The task:
Extract all of the data and reproduce it precisely.

+ + + + + + +

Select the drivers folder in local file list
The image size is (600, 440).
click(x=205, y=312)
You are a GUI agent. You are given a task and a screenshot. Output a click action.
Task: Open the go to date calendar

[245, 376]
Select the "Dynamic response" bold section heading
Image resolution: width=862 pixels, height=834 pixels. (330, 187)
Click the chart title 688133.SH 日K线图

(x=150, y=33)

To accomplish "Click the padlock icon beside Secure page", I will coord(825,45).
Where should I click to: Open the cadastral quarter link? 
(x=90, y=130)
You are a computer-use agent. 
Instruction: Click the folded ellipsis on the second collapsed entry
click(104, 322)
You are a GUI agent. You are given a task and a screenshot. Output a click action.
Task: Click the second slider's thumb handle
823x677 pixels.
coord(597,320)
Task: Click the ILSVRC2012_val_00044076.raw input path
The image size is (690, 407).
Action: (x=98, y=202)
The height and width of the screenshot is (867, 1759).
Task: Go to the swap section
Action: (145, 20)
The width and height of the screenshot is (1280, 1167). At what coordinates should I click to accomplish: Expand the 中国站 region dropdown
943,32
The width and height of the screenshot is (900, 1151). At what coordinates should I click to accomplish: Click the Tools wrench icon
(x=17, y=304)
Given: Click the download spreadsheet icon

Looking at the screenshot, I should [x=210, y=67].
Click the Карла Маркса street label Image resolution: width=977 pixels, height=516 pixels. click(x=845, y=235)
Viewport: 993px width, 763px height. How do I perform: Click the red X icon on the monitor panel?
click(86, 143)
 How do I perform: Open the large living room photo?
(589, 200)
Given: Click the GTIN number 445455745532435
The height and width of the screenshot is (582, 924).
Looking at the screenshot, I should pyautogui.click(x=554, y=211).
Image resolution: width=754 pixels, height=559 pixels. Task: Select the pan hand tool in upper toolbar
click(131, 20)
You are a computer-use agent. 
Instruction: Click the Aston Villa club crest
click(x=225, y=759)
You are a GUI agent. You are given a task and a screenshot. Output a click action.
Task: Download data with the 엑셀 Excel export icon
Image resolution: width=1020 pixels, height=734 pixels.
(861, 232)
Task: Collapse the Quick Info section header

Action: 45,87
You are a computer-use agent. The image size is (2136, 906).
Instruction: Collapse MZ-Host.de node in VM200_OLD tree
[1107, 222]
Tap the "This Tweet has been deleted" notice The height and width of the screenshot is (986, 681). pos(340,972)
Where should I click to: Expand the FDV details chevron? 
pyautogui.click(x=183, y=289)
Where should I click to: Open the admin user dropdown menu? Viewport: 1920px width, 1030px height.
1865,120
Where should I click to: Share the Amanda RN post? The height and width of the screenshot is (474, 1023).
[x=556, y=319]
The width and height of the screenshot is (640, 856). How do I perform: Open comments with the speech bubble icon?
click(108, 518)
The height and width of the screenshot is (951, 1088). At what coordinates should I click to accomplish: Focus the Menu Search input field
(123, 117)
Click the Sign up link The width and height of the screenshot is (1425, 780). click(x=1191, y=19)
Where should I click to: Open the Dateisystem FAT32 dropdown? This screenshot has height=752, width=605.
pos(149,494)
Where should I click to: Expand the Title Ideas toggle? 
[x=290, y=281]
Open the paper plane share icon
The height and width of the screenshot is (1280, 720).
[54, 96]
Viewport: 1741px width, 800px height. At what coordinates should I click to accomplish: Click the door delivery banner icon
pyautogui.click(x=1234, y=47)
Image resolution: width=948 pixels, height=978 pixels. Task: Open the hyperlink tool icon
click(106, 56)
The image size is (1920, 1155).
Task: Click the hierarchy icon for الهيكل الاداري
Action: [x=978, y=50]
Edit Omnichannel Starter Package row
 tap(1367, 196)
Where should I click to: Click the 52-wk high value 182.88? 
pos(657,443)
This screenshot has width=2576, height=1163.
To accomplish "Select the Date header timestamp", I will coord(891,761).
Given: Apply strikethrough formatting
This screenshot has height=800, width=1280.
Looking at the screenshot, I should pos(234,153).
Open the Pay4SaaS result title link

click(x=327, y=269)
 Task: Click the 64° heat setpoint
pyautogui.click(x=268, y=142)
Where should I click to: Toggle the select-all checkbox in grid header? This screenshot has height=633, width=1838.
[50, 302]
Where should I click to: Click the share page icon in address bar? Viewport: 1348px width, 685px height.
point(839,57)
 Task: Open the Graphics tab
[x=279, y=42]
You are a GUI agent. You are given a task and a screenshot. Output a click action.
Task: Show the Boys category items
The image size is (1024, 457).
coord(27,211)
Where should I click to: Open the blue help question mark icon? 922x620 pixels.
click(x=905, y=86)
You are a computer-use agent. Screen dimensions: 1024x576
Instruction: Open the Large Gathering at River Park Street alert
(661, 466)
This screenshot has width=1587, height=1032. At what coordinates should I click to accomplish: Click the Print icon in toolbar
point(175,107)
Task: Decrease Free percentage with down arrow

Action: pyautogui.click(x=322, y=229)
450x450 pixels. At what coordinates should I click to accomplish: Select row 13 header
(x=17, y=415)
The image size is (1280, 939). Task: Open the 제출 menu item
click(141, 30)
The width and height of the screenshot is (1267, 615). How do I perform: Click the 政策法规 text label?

+ + + + + + +

Solution to this task:
Select the drivers folder in local file list
The image size is (600, 440).
click(x=205, y=312)
You are a GUI agent. You are given a task and a screenshot. Output a click action.
Task: Open the go to date calendar

[245, 376]
Select the "Dynamic response" bold section heading
Image resolution: width=862 pixels, height=834 pixels. (330, 187)
Click the chart title 688133.SH 日K线图

(x=150, y=33)

To accomplish "Click the padlock icon beside Secure page", I will coord(825,45).
Where should I click to: Open the cadastral quarter link? 
(x=90, y=130)
You are a computer-use agent. 
Instruction: Click the folded ellipsis on the second collapsed entry
click(104, 322)
You are a GUI agent. You are given a task and a screenshot. Output a click action.
Task: Click the second slider's thumb handle
823x677 pixels.
coord(597,320)
Task: Click the ILSVRC2012_val_00044076.raw input path
The image size is (690, 407).
Action: (x=98, y=202)
The height and width of the screenshot is (867, 1759).
Task: Go to the swap section
Action: (145, 20)
The width and height of the screenshot is (1280, 1167). At what coordinates should I click to accomplish: Expand the 中国站 region dropdown
943,32
The width and height of the screenshot is (900, 1151). At what coordinates should I click to accomplish: Click the Tools wrench icon
(x=17, y=304)
Given: Click the download spreadsheet icon

Looking at the screenshot, I should [x=210, y=67].
Click the Карла Маркса street label Image resolution: width=977 pixels, height=516 pixels. click(x=845, y=235)
Viewport: 993px width, 763px height. How do I perform: Click the red X icon on the monitor panel?
click(86, 143)
 How do I perform: Open the large living room photo?
(589, 200)
Given: Click the GTIN number 445455745532435
The height and width of the screenshot is (582, 924).
Looking at the screenshot, I should pyautogui.click(x=554, y=211).
Image resolution: width=754 pixels, height=559 pixels. Task: Select the pan hand tool in upper toolbar
click(131, 20)
You are a computer-use agent. 
Instruction: Click the Aston Villa club crest
click(x=225, y=759)
You are a GUI agent. You are given a task and a screenshot. Output a click action.
Task: Download data with the 엑셀 Excel export icon
Image resolution: width=1020 pixels, height=734 pixels.
(861, 232)
Task: Collapse the Quick Info section header

Action: 45,87
You are a computer-use agent. The image size is (2136, 906).
Instruction: Collapse MZ-Host.de node in VM200_OLD tree
[1107, 222]
Tap the "This Tweet has been deleted" notice The height and width of the screenshot is (986, 681). pos(340,972)
Where should I click to: Expand the FDV details chevron? 
pyautogui.click(x=183, y=289)
Where should I click to: Open the admin user dropdown menu? Viewport: 1920px width, 1030px height.
1865,120
Where should I click to: Share the Amanda RN post? The height and width of the screenshot is (474, 1023).
[x=556, y=319]
The width and height of the screenshot is (640, 856). How do I perform: Open comments with the speech bubble icon?
click(108, 518)
The height and width of the screenshot is (951, 1088). At what coordinates should I click to accomplish: Focus the Menu Search input field
(123, 117)
Click the Sign up link The width and height of the screenshot is (1425, 780). click(x=1191, y=19)
Where should I click to: Open the Dateisystem FAT32 dropdown? This screenshot has height=752, width=605.
pos(149,494)
Where should I click to: Expand the Title Ideas toggle? 
[x=290, y=281]
Open the paper plane share icon
The height and width of the screenshot is (1280, 720).
[54, 96]
Viewport: 1741px width, 800px height. At what coordinates should I click to accomplish: Click the door delivery banner icon
pyautogui.click(x=1234, y=47)
Image resolution: width=948 pixels, height=978 pixels. Task: Open the hyperlink tool icon
click(106, 56)
The image size is (1920, 1155).
Task: Click the hierarchy icon for الهيكل الاداري
Action: [x=978, y=50]
Edit Omnichannel Starter Package row
 tap(1367, 196)
Where should I click to: Click the 52-wk high value 182.88? 
pos(657,443)
This screenshot has width=2576, height=1163.
To accomplish "Select the Date header timestamp", I will coord(891,761).
Given: Apply strikethrough formatting
This screenshot has height=800, width=1280.
Looking at the screenshot, I should pos(234,153).
Open the Pay4SaaS result title link

click(x=327, y=269)
 Task: Click the 64° heat setpoint
pyautogui.click(x=268, y=142)
Where should I click to: Toggle the select-all checkbox in grid header? This screenshot has height=633, width=1838.
[50, 302]
Where should I click to: Click the share page icon in address bar? Viewport: 1348px width, 685px height.
point(839,57)
 Task: Open the Graphics tab
[x=279, y=42]
You are a GUI agent. You are given a task and a screenshot. Output a click action.
Task: Show the Boys category items
The image size is (1024, 457).
coord(27,211)
Where should I click to: Open the blue help question mark icon? 922x620 pixels.
click(x=905, y=86)
You are a computer-use agent. Screen dimensions: 1024x576
Instruction: Open the Large Gathering at River Park Street alert
(661, 466)
This screenshot has width=1587, height=1032. At what coordinates should I click to accomplish: Click the Print icon in toolbar
point(175,107)
Task: Decrease Free percentage with down arrow

Action: pyautogui.click(x=322, y=229)
450x450 pixels. At what coordinates should I click to accomplish: Select row 13 header
(x=17, y=415)
The image size is (1280, 939). Task: Open the 제출 menu item
click(141, 30)
The width and height of the screenshot is (1267, 615). How do I perform: Click the 政策法规 text label?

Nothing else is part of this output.